Detail from a rare publicity photo.
Photo: Jim Fowler
(Note: All the photos above are post and pre-production photos. For filming, the top of the flashgun was turned 180 degrees.)
This lightsaber originally belonged to Anakin Skywalker and was passed on to his son Luke by Obi-Wan Kenobi. It is of course made from the most well known Star Wars prop part, a Graflex 3-cell camera flash. This antique flash mounted on the side of a Graflex large format camera commonly carried by press photographers in the 1940's.
Graflex 3-Cell Flash Gun
Seven 3 5/8" long black handgrips were added to the bottom half of the flash. The exact identity of the grip material has yet to be determined, but recent revelations suggest hard black plastic T-track from old cupboards with sliding doors.
(Note: It was previously believed that the Skywalker saber had six grips due to the limited reference available and that Icons made their replica with six grips. This was recently proven incorrect. The Skywalker ESB version however does have six grips.)
In the middle of the flash is the mounting clamp that attached to the camera. Slid into this clamp is a Light Emitting Diode display bubble type lens from a vintage calculator. These lenses are 2 inch long clear strips with a row of convex lenses referred to as "bubbles" to magnify the glowing red LED numbers. The lenses used on the lightsaber props had seven bubbles. Very few calculators have 7 bubble lenses so far only two models are known, the Exactra 19 and the Exactra 20. These were introduced by Texas Instruments in 1974 and are referred to as 6 digit displays (only six of the spaces are used for numbers, the leftmost is for modifiers like a negative sign).

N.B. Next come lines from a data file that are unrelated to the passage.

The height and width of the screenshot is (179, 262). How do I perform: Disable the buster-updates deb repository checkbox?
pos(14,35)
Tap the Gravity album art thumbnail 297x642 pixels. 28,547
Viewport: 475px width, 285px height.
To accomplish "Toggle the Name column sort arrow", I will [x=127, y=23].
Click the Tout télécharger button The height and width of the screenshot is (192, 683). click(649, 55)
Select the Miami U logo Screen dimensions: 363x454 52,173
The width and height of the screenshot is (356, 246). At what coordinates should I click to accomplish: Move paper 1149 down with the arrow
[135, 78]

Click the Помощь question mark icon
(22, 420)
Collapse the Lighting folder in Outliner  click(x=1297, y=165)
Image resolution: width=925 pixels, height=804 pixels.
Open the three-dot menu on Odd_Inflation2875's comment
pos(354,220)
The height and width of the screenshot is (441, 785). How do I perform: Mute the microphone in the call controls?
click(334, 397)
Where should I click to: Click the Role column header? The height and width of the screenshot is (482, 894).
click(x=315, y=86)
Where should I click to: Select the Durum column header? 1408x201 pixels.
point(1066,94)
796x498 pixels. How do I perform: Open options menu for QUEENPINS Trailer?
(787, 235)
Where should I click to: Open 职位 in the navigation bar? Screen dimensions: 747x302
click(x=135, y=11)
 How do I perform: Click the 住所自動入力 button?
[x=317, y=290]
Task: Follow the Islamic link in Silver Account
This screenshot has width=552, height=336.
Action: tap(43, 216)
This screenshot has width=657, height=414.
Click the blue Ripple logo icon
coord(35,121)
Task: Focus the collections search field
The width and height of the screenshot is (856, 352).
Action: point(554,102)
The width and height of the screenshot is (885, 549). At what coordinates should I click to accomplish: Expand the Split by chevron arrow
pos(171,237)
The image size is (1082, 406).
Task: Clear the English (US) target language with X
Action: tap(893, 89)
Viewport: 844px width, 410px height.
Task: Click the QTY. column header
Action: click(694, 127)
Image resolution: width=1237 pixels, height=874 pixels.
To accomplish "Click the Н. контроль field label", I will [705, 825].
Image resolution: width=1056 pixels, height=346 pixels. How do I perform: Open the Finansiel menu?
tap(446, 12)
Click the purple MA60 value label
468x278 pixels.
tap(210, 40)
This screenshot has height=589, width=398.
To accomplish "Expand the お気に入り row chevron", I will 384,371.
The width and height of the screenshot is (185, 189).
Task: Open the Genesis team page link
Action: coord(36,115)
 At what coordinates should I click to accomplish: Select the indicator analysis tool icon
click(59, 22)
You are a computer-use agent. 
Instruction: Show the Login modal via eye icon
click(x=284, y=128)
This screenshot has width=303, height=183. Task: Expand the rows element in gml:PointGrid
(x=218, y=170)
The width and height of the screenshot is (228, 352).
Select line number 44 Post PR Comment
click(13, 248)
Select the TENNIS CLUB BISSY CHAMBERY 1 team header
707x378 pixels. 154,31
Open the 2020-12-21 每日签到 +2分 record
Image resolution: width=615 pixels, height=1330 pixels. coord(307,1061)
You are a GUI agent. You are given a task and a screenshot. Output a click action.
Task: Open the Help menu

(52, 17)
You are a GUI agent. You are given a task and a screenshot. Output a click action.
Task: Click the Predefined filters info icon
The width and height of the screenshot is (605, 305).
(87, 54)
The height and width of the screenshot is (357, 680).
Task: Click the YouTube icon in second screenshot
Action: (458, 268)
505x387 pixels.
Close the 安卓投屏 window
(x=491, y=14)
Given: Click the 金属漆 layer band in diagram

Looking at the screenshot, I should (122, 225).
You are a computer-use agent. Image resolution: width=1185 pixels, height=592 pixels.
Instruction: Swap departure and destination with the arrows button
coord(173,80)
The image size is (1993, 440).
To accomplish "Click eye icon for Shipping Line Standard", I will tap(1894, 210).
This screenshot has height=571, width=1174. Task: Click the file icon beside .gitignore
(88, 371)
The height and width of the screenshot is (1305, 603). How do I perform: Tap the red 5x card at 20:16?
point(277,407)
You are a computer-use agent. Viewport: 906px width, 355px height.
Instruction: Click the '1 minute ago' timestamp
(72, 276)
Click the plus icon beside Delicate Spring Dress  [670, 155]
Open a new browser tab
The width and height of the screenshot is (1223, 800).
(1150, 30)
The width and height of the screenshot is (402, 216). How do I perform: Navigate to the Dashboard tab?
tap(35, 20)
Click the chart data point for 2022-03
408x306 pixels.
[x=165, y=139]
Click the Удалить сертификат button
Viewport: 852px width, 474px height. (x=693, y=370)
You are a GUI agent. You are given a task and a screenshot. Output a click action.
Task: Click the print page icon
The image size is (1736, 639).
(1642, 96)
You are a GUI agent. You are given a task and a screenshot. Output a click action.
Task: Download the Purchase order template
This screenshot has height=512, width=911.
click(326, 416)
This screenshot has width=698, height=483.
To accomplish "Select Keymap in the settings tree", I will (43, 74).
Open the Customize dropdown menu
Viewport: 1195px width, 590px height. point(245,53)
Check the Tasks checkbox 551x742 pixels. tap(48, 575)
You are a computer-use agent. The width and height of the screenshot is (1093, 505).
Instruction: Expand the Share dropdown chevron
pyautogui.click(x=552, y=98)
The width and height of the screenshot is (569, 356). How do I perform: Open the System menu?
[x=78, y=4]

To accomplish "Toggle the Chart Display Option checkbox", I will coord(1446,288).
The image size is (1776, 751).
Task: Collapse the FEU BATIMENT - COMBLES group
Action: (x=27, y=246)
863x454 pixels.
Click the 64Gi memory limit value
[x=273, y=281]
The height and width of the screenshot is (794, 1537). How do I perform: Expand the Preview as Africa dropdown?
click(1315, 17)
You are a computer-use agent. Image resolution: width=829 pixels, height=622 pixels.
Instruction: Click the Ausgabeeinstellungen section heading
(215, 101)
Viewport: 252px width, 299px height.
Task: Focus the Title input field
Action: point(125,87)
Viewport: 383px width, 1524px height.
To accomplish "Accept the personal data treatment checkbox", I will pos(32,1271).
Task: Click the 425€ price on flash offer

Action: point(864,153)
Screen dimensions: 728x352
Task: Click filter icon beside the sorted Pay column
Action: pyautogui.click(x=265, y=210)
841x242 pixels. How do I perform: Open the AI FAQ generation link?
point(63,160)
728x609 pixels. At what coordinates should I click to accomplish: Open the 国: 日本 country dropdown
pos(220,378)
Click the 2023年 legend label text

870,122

Texas Instruments Exactra 20 interior detail
Photo: Justin of World Famous Comics
The D-ring assembly on the bottom of the lightsaber was probably a single screw mount design common on many products of the time. It's unknown exactly how it was attached either by screw or rivet. It was mounted so that the D-ring hinged at the center of the flash bottom.
Type of D-ring Assembly Used
Part from EDC Studios
Note: The previous D-ring assembly we listed here was incorrect. That assembly matched the design used on the Icons replica Skywalker lightsaber, but not the one on the real prop. It seems Icons copied a D-ring assembly from a picture frame kit due to lack of reference for the real prop.